When we say “thank you” to God we’re looking into the past and seeing how good God has been. When we say “thank you” to God we’re also looking into the future with faith that believes God will be just as good then as he is now. The lonely leper got that right. He knew that sin was a disease worse than leprosy and he believed there was more to Jesus than leper cleansing. He wasn’t disappointed. Jesus said, “Rise and go; your faith has made you well.” The leper came back not to Jesus the healer, but to Jesus the Savior. He threw himself at Jesus’ feet to confess his sins. He thanked Jesus to express his faith. And he gained the healing that Jesus came to bring not with a word on a road to some lepers but with his perfect obedience and his innocent death and his resurrection from the grave. The leper’s faith didn’t heal his leprosy; Jesus healed his leprosy. The leper’s faith saved his soul because it connected him to Jesus who gave him life with God forever.

 

You see how this works, don’t you?

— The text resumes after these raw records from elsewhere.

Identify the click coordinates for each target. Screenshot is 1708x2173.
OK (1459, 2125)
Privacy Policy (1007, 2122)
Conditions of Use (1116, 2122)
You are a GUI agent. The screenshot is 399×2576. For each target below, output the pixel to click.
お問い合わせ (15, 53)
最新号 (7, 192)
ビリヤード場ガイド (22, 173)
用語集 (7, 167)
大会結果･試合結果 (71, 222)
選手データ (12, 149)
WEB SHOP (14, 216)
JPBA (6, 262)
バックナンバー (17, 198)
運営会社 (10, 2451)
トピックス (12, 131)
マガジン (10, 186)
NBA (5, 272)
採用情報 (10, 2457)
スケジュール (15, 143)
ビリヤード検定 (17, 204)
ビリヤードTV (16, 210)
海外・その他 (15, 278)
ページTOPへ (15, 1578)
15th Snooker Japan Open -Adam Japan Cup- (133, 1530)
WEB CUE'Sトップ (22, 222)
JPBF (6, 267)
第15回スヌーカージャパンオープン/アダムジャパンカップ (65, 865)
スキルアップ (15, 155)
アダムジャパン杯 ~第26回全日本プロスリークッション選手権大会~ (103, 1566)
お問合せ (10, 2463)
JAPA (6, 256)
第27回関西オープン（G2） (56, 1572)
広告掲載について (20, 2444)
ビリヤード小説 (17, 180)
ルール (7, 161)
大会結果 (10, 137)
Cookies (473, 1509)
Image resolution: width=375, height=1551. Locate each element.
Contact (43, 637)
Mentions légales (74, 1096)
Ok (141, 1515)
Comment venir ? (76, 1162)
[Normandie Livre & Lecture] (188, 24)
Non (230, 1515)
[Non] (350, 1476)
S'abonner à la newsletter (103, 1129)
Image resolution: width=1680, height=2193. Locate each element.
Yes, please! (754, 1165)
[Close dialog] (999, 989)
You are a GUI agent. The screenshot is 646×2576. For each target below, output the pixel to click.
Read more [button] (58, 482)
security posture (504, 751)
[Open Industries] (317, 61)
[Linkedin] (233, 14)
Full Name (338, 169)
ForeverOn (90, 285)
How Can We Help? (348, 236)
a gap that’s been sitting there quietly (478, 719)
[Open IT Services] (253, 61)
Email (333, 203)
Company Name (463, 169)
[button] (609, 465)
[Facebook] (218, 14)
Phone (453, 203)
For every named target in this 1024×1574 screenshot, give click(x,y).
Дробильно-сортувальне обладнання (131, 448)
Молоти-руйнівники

When we say “thank you”to God we are saying so much more than that we liked the pot roast or the chicken soup. We are saying that the God who is good is also merciful. Of course God provides pot roasts and chicken soup, but he also provides pardon for our sins and peace with God. He gives us confidence when we pray and courage when we’re afraid. He gives us contentment in our life and certainty for our life to come. It’s time, friends, to be done with the sinful syndrome of the nine lepers who didn’t come back and to become more like the one leper who did. There’s no need to get on our knees like the leper or build an altar like Noahor say a table prayer like we used to. But we all need to say, day in and day out, again and again, in our own way and in our own place: Oh, give thanks unto the Lord for he is good and his mercy endures forever. Amen.